The PR-time leg runs the boundary suite filtered to changed paths, which keeps it under five minutes on a moderate codebase. The full property-based encryption test and the full Playwright sweep run nightly. If the PR leg starts creeping over five minutes, look for a fixture file that pulls in a giant module graph or an unfiltered Playwright project.
Why a sentinel string instead of a class instance or a typed marker?
The sentinel has to survive serialization. A class instance becomes a plain object after JSON.stringify. A symbol disappears entirely. A typed marker requires the receiving code to know about the type, which the logger transport and the URL inspector deliberately do not. A regex against the serialized output is the lowest-context check that covers logs, error payloads, URLs, and raw database bytes with one expression.
How is this different from a redaction layer in the logger?
The redactor is the first defense; the boundary tests are the second. The redactor handles known shapes (a member record passed as the metadata argument). It does not handle a stringified error whose detail field contains a record fragment, or a template-string interpolation that lands the legal name in the message before the redactor sees it.
Do I need a real Postgres test container, or is an in-memory mock enough?
For the encryption boundary, you need real Postgres. The contract is that the bytes at rest never contain plaintext PHI, and "the bytes at rest" only means anything against the actual storage engine. A mock can be made to satisfy any contract you write against it because you control the mock. A test container with your real migrations is the only setup that proves the encryption hook is wired correctly.
How does this fit alongside audit log assertions?

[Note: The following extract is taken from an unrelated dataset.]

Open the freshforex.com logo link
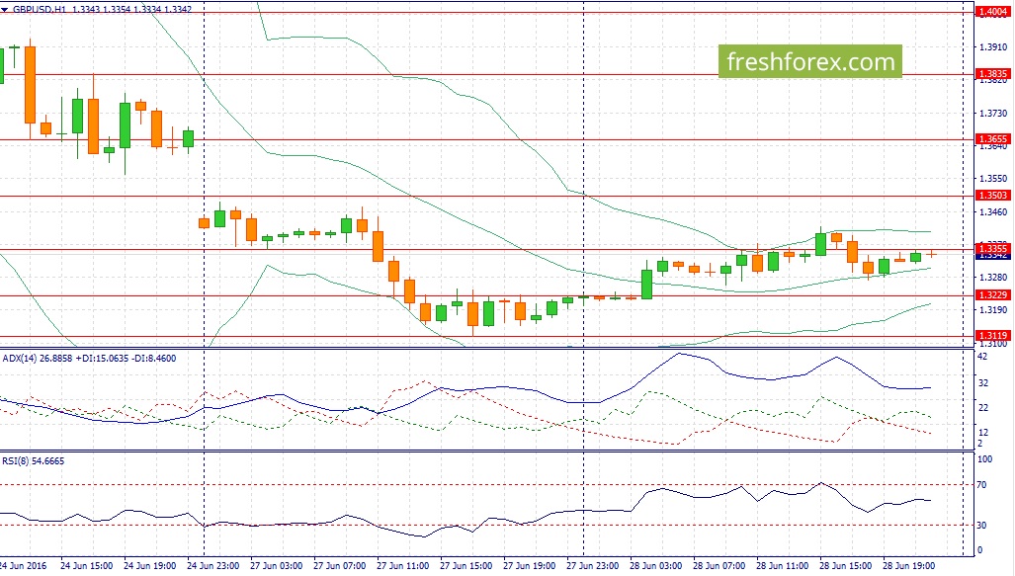The height and width of the screenshot is (576, 1015). [x=810, y=62]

The audit assertion is structurally similar to the log assertion in step 2, run against the audit stream rather than the application log stream. The audit log should contain the four-field shape (actor, action, target, outcome) and references to records by opaque identifier. The same sentinel regex finds violations the same way. Adding it as a fifth assertion is a small change once the first four are in place.
Can these tests catch a misuse of use cache in Next.js 16?

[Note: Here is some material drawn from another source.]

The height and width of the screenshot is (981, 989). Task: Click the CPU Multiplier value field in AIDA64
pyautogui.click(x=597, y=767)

Indirectly. The cache misuse pattern, where two members share a cache entry because the key does not include the member identifier, surfaces as the wrong record returning from a cached function. The URL guard and the error-payload guard will not catch it on their own. A targeted test that calls a cached function as member A and then as member B and asserts the returned record matches the caller is the addition that closes the gap.
Sources and specifics
- The 1,185+ test count comes from one operator's regulated build shipped during 2024 and 2025; it is not a public benchmark and the shape varies by codebase.
- The patterns described run on Next.js 16 with the App Router, Vitest 1.x on the server-side suites, Playwright 1.x on the browser-side suites, and Postgres 16 in a CI service container.
- The four assertion categories (logs, error responses, URLs, encryption boundary) are the four points one operator asserted at build time. The choice of categories is editorial, not a published regulatory standard. The Security Rule at 45 CFR Part 164 Subpart C does not name test patterns; the mapping from regulation to assertion is one engineer's working interpretation.
- The PHI fixture pattern uses synthetic data tagged with a sentinel string. It is suitable for in-development assertion, not for de-identification of a dataset under HIPAA Safe Harbor at 164.514.
- The CI wiring uses GitHub Actions; the same shape works on other runners that support service containers, parallel jobs, and required status checks.